Moneyball – L’arte di vincere

Moneyball – L’arte di vincere

Quando il denaro non è tutto

Il film che vi propongo questa settimana trae ispirazione da una storia vera. Nei panni del protagonista Billy Bean troviamo un eccezionale e carismatico Brad Pitt, coadiuvato da un giovanissimo Jonah Hill (The Wolf of Wall Street), nonché dal compianto Philip Seymour Hoffman.

Billy è il General Manager degli Oakland Athletics, una delle franchigie minori della MLB, il campionato di Baseball degli USA. Dopo un’ottima stagione, conclusa però senza l’accesso ai Play-off delle fasi finali, Bean si ritrova con una squadra smembrata, interamente da ricostruire, a causa della vendita dei suoi giocatori migliori da parte della società. Data le scarse capacità economiche della squadra, ritenuta ‒ come già detto ‒ una franchigia minore rispetto alle più rinomate NY Yankees o Boston Red Sox, il GM deve fare i conti con la difficoltà di ingaggiare nuovi giocatori all’altezza di quelli appena venduti. Ma un incontro a sorpresa cambierà la sua visione del Baseball e lo aiuterà a dare una radicale svolta alla stagione imminente.

Peter Brand (Hill), neolaureato in Economia a Yale, stravolgerà il modo di concepire lo sport tanto amato da Billy grazie ad una macchinosa teoria statistica inventata anni prima da un certo Bill James, che prende il nome di sabermetrica. Questo studio, attraverso ingegnose tesi matematiche applicate al gioco, permette di ricavare dati precisi su determinati giocatori che aiuterebbero i nostri due protagonisti a costruire una squadra più che valida, spendendo meno della metà di quelle avversarie.

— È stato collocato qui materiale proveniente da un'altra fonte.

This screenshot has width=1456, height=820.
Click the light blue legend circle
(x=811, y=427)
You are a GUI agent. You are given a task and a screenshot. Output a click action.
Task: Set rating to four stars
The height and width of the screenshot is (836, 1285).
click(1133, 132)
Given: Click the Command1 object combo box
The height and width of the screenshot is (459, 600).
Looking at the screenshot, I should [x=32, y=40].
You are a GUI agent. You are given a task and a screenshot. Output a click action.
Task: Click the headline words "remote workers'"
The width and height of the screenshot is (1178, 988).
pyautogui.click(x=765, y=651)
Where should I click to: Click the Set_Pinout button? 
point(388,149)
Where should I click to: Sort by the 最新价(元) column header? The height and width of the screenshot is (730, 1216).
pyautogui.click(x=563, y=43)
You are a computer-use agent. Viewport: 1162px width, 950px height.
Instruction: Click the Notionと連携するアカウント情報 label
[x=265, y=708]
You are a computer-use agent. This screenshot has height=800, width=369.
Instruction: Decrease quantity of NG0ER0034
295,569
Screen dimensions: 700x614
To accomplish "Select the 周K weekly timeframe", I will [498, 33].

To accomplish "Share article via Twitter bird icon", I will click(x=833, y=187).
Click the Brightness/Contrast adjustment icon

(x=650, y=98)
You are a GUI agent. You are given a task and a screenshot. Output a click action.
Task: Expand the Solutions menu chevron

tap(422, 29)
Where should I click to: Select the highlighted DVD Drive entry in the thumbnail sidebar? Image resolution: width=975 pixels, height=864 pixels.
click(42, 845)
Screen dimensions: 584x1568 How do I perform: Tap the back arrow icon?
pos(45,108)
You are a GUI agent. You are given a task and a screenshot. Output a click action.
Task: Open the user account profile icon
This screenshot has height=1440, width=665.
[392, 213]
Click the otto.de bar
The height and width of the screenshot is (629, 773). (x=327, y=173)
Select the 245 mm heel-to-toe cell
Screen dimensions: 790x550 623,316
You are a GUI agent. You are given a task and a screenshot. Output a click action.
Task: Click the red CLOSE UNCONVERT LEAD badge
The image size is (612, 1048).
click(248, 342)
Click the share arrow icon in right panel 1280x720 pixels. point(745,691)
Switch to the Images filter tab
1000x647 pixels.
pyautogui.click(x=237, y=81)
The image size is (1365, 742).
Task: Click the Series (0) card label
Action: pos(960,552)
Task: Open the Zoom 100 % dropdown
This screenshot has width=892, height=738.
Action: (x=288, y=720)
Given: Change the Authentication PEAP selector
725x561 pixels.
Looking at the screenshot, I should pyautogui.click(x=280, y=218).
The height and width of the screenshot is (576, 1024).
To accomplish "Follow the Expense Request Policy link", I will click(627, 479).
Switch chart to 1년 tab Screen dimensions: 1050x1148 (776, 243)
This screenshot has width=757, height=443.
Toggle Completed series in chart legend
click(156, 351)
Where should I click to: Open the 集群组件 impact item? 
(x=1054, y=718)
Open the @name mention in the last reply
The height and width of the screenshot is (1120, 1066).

La rivoluzionaria applicazione matematica al gioco è però malvista dai collaboratori di Billy e dall’intero panorama sportivo. Lui e Peter, infatti, vengono bistrattati e criticati dalla maggioranza. Inoltre, Billy dovrà anche fare i conti con uno scontento allenatore (Hoffman) e con i nuovi acquisti che, essendo sempre stati snobbati dal mondo del Baseball, faticano a prendere il ritmo e ad essere sufficientemente motivati per l’inizio del campionato. L’abnegazione, il carisma e alcune difficili decisioni aiuteranno il nostro protagonista a costruire una squadra solida che sorprenderà l’intero mondo sportivo americano.

Il commento

Tre sono le invenzioni statunitensi per eccellenza: la Costituzione, il Jazz e il Baseball. Se delle prime due noi europei abbiamo saputo accettarne i pregi e trarne addirittura ispirazione fino a renderle completamente nostre, per quanto riguarda l’ultima non c’è mai stato verso. Da amante dello sport ‒ di tutti gli sport! ‒ non riesco proprio a farmi piacere, né tantomeno a capire, le aggrovigliate e inesplicabili regole della disciplina sportiva americana per eccellenza. Se vi aspettate, quindi, un film che parla di Baseball, di un film che, se non altro, vi permetterà di capire qualcosa sul Baseball, Moneyball non fa proprio al caso vostro. Tuttavia, questo ottimo film che ha ricevuto numerose candidature agli Oscar, tra cui quelle ai due attori (protagonista e non), è in grado di appassionare anche chi è a digiuno, come me, di qualsivoglia regola di questo macchinoso sport. Nel corso della pellicola veniamo a conoscenza del passato di Billy, giovane promessa del Baseball, e della figlia Casey che sarà per lui uno forte stimolo a non arrendersi mai, nonostante i risultati stentino ad arrivare. Ed è soprattutto per amore della figlia, ormai adolescente, che Billy prenderà alcune decisioni che cambieranno radicalmente la sua vita. L’aura magnetica e l’appeal (indiscusso!) di Brad Pitt donano al nostro protagonista un senso di onnipotenza anche nelle situazioni più grigie, come se sapesse sempre che cosa fare in qualsiasi momento, sulla falsa riga del meraviglioso Tenente Aldo Raine de I Bastardi oppure dell’ammaliante Rusty nella trilogia Ocean’s (un vero capolavoro, ve la consiglio!). Piccolo particolare da sottolineare: in ogni singolo istante del film il nostro Brad Pitt ingurgita cibo o bevande, continuamente! Fateci caso! E non solo in questa pellicola. A tal proposito vi consiglio (più o meno vivamente) di cercare su Youtube: “15 minutes of Brad Pitt eating” per notare quante scene mangerecce abbia accumulato il nostro attore dell’Oklahoma preferito. Brad, ti prego, rivelaci qual è il tuo segreto per avere ancora un fisico mostruoso a quasi sessant’anni pur mangiando (e bevendo, ndr.) in continuazione. Trovate Moneyball su Netflix.